Texas researching for next year's Super Bowl
Published: Sunday, February 1, 2009 at 5:58 p.m.
Last Modified: Sunday, February 1, 2009 at 5:58 p.m.
DALLAS — Sunday's Super Bowl game in Tampa, Fla., may be all about the Arizona Cardinals and the Pittsburgh Steelers, but a group of North Texans are using the day to look ahead to 2011.
That's when Super Bowl XLV will be held in Arlington at the home of the Dallas Cowboys.
A contingent from North Texas, led by Roger Staubach, NFL Hall of Famer and president of the local host committee, is in Tampa to see how planning translates into reality. They made a similar trip to the Super Bowl last year in Arizona.
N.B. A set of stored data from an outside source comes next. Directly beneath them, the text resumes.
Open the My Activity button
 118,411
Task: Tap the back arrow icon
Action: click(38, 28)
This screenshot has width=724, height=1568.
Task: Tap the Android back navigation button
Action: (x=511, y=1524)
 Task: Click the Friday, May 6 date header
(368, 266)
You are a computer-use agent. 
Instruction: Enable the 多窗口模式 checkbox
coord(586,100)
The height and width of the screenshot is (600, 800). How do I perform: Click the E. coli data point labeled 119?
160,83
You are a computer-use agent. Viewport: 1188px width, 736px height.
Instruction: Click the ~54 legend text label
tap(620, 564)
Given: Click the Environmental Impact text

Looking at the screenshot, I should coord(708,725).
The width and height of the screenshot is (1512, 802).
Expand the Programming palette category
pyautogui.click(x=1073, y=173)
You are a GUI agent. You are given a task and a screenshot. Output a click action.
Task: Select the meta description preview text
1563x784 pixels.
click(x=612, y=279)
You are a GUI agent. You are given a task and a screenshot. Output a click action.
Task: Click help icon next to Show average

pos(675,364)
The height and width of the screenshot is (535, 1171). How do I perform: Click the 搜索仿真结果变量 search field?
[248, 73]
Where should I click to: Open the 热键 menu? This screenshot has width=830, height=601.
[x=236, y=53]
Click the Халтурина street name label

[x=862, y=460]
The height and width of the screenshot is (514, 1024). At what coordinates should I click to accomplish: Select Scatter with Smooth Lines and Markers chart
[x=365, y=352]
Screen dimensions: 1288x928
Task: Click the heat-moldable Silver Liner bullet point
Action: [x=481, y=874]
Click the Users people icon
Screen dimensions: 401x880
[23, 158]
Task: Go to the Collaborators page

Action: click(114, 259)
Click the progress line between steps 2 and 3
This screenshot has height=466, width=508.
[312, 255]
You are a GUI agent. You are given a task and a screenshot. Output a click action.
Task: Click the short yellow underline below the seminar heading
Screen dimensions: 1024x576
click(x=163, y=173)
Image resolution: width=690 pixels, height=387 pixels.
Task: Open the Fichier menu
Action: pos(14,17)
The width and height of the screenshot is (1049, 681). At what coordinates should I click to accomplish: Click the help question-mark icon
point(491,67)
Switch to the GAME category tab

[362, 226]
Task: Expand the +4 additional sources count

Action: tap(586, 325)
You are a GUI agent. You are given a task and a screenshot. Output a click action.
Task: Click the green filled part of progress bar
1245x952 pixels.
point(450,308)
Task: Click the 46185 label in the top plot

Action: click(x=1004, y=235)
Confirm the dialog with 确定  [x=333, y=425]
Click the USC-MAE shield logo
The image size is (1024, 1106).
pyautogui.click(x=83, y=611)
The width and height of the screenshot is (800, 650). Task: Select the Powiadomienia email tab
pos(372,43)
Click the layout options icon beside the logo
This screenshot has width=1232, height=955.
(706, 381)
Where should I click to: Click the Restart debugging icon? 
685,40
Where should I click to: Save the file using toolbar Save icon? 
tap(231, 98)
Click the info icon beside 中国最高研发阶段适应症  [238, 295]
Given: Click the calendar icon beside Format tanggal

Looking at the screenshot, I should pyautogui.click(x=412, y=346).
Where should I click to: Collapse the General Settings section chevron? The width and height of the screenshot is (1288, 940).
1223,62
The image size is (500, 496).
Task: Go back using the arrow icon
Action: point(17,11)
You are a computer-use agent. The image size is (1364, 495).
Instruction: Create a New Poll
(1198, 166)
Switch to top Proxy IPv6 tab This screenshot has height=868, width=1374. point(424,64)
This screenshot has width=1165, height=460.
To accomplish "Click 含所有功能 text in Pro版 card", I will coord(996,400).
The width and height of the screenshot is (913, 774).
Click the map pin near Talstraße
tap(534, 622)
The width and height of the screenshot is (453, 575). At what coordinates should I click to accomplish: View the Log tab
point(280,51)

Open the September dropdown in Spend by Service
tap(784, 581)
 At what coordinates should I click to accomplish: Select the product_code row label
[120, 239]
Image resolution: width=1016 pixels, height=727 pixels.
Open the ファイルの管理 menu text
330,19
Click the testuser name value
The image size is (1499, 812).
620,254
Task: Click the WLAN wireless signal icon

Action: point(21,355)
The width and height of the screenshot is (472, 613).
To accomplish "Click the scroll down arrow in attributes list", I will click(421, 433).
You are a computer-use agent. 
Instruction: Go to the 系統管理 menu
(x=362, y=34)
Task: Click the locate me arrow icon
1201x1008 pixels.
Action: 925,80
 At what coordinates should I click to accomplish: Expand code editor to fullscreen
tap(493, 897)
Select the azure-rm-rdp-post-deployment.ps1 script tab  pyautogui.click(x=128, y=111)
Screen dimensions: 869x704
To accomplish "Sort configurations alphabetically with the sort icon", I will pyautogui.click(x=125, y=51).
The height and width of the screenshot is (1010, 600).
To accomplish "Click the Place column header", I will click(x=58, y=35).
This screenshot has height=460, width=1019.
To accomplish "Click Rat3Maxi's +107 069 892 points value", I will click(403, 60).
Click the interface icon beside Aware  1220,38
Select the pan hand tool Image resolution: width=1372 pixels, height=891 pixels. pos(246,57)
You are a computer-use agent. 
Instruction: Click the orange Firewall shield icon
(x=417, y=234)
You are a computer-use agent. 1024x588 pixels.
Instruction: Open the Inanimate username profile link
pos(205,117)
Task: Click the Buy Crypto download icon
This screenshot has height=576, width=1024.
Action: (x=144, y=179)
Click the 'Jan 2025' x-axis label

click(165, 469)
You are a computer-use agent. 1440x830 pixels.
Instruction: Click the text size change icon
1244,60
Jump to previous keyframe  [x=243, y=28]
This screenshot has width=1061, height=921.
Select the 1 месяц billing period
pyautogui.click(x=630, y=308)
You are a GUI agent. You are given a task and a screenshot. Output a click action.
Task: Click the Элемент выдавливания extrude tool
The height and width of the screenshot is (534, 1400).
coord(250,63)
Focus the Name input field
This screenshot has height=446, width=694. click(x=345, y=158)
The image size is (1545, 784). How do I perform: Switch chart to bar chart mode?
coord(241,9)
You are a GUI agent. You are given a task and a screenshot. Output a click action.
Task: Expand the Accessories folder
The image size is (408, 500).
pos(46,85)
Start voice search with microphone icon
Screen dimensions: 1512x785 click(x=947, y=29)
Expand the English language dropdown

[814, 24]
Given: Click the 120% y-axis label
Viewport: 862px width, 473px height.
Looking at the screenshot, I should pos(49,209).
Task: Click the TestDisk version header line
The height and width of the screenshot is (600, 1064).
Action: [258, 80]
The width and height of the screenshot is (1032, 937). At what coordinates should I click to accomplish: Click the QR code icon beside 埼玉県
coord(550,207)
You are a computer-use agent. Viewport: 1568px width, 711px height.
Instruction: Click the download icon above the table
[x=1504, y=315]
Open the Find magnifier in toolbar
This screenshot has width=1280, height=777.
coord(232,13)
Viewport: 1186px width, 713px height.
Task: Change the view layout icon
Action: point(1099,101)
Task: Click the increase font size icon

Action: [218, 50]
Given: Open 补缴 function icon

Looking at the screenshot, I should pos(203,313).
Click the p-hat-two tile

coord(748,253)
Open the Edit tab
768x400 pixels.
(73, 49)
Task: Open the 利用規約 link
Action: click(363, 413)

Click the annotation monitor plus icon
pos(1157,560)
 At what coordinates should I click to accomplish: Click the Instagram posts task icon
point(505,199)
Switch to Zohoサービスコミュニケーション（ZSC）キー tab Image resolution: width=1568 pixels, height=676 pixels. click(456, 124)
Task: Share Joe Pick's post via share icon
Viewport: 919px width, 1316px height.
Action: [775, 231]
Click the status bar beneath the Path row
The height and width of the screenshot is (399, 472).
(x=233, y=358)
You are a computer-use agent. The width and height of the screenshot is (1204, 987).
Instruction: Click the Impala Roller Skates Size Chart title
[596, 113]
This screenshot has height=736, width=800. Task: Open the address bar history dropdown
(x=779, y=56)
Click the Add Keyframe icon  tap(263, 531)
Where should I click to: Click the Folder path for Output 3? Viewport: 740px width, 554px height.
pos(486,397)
"We're laying the foundation ... that will give us a chance to hopefully do things other Super Bowls haven't done," Staubach said in Sunday's editions of The Dallas Morning News.
Arlington Mayor Robert Cluck already has one thing he wants to concentrate on when he gets back. Cluck promises a renewed emphasis on traffic control after getting stuck in traffic in Tampa and missing an awards ceremony Thursday night. What should have been a 30-minute trip took 2½ hours.
"Traffic was almost stopped. We have to really find a way to move traffic efficiently into and out of the stadium area," Cluck said.
Fort Worth Mayor Mike Moncrief says the area has to develop a "Plan B" for transportation should weather — an uncontrollable force — become a factor during Super Bowl week.
Staubach said bad weather can hurt a host city's chances for securing another game.
"We sure wouldn't want an ice storm," he said. "That happened in Atlanta (in 2000), and that hurt them."
Staubach said he doesn't believe that weather would be a deal-breaker for North Texas.
An ice storm caused travel problems in North Texas last week but temperatures can be as high as 80 in February in the region.
The committee hopes to put on a Super Bowl show that will keep the game coming back to the new Dallas Cowboys stadium with some regularity.
The Cowboys hope to have a record crowd, which would have to top 103,985.
Bill Lively, North Texas host committee chief executive officer, said they also want to raise more for charities than other Super Bowls.
The host committee plans to spend at least $20 million to cover the costs of events associated with the game. Arizona's committe raised $17 million and the host committee in Tampa worked with $7.2 million.
The North Texas committee already has eight $1 million donors committed to the effort, the newspaper reported.
The trip has been helpful, committee members say.
"You clearly see the things that are done right and hopefully see a couple of things that we could do better," Dallas Mayor Tom Leppert said.
Dallas police Deputy Chief Julian Bernal said he would like North Texas to take an approach similar to Tampa where there is a lot of cooperation among all levels of law enforcement, from local to federal.